§ **Exercise objective**: Put the lines of the material, from the line with "You are a GUI" up to and including the line with "pos(72,178)", into a JSON list of strings with one string per line and no blank lines.

[Word and item position data]
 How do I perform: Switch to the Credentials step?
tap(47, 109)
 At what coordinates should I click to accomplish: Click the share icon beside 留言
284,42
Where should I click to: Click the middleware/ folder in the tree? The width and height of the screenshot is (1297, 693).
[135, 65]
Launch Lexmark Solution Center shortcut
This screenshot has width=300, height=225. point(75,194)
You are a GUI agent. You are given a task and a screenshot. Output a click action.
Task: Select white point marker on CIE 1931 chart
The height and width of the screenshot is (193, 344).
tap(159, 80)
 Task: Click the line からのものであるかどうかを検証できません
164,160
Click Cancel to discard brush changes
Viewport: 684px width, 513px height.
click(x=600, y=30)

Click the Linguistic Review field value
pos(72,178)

---

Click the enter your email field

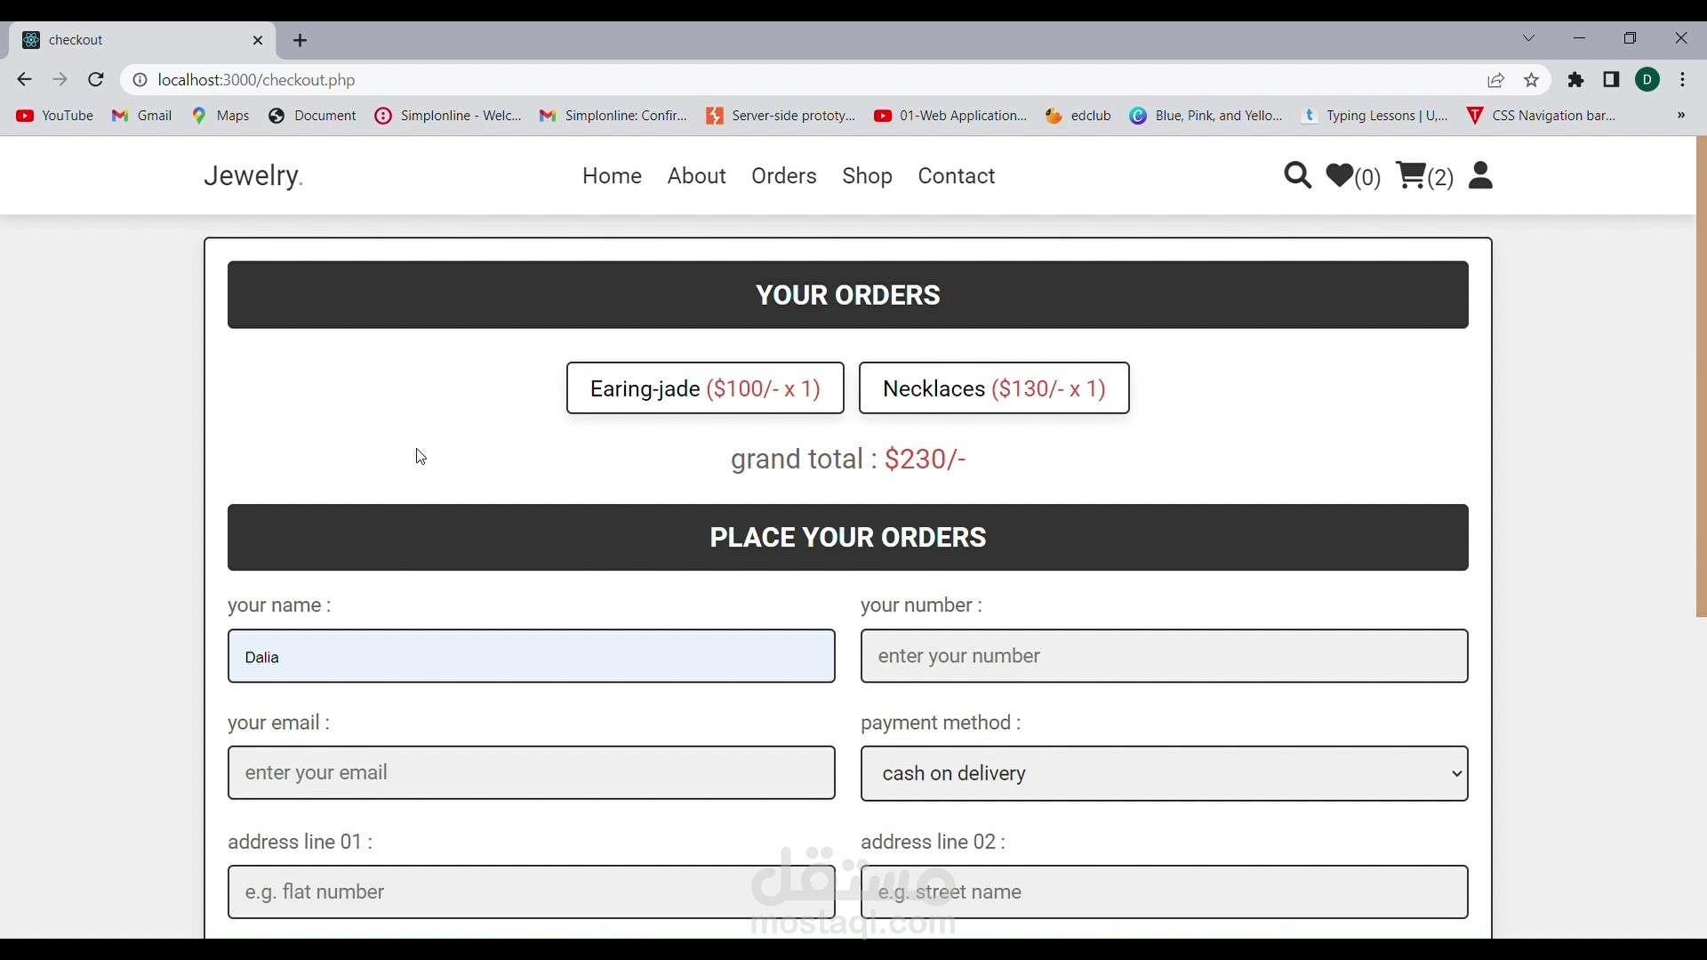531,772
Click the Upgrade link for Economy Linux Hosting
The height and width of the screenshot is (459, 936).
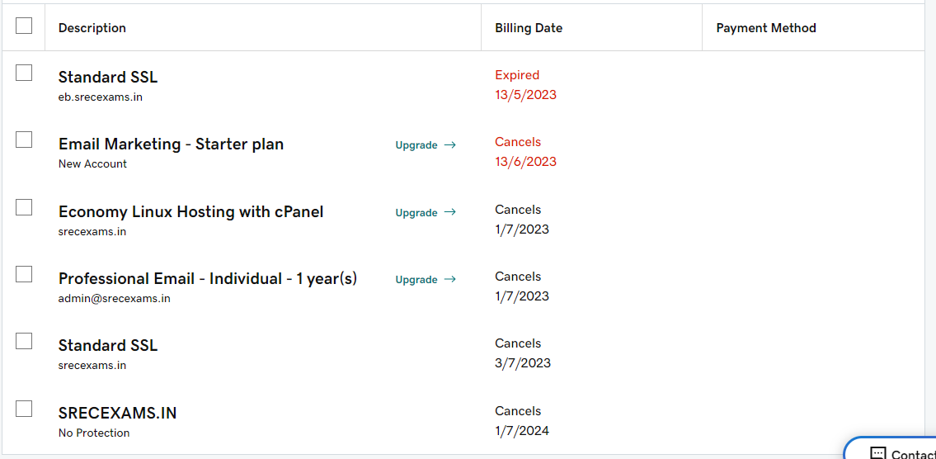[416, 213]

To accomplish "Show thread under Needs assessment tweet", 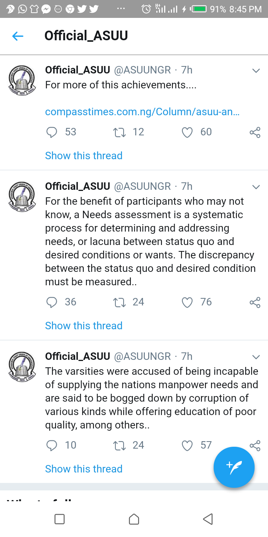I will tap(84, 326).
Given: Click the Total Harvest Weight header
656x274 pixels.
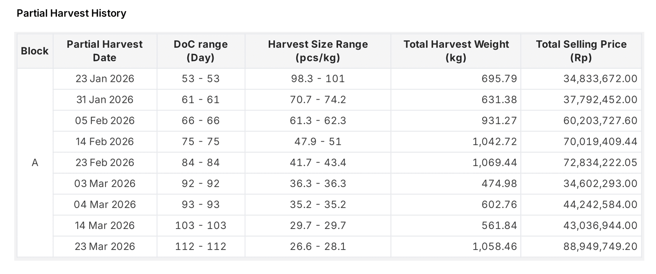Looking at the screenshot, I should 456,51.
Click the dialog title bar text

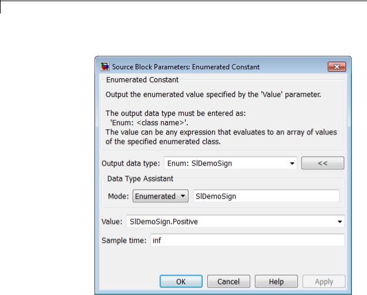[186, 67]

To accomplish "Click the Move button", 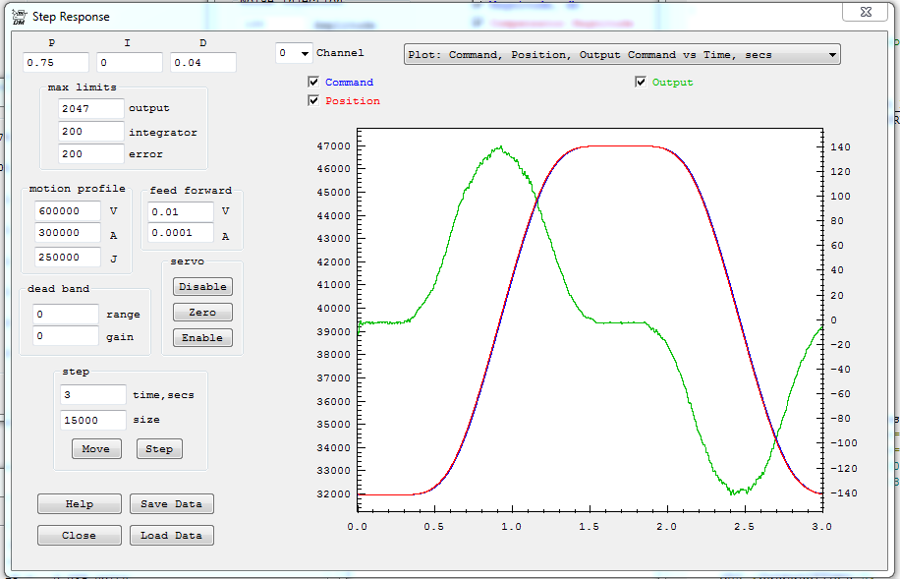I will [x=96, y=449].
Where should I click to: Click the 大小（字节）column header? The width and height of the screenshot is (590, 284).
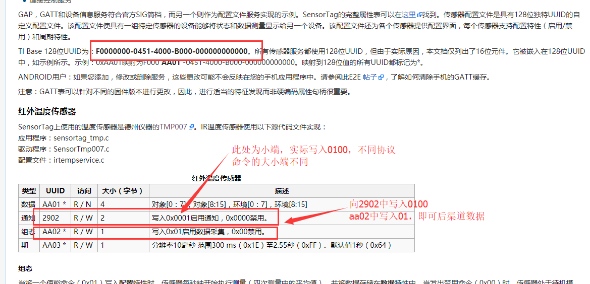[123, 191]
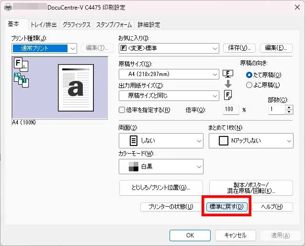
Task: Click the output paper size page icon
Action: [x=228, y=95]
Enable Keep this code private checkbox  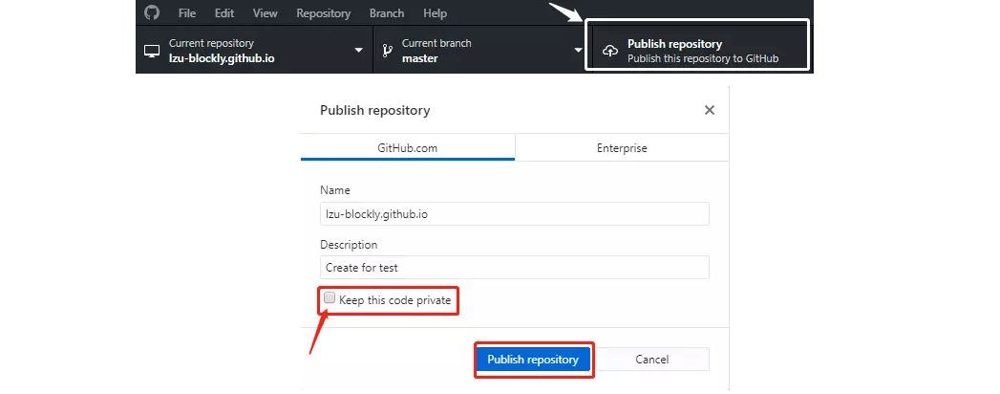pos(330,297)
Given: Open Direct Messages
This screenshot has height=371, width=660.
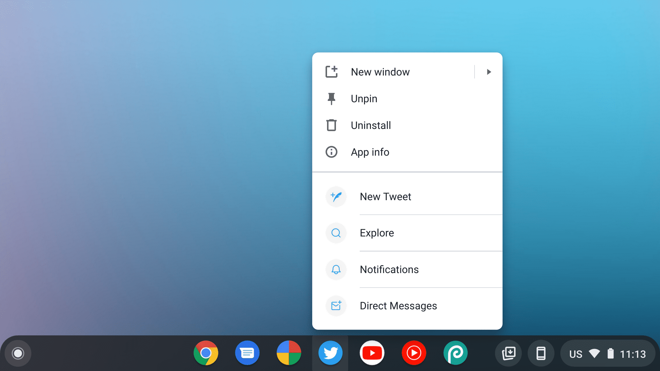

§ **Response**:
[
  "You are a GUI agent. You are given a task and a screenshot. Output a click action.",
  "Task: Select white point marker on CIE 1931 chart",
  "The height and width of the screenshot is (193, 344).",
  "tap(159, 80)",
  " Task: Click the line からのものであるかどうかを検証できません",
  "164,160",
  "Click Cancel to discard brush changes",
  "Viewport: 684px width, 513px height.",
  "click(x=600, y=30)",
  "Click the Linguistic Review field value",
  "pos(72,178)"
]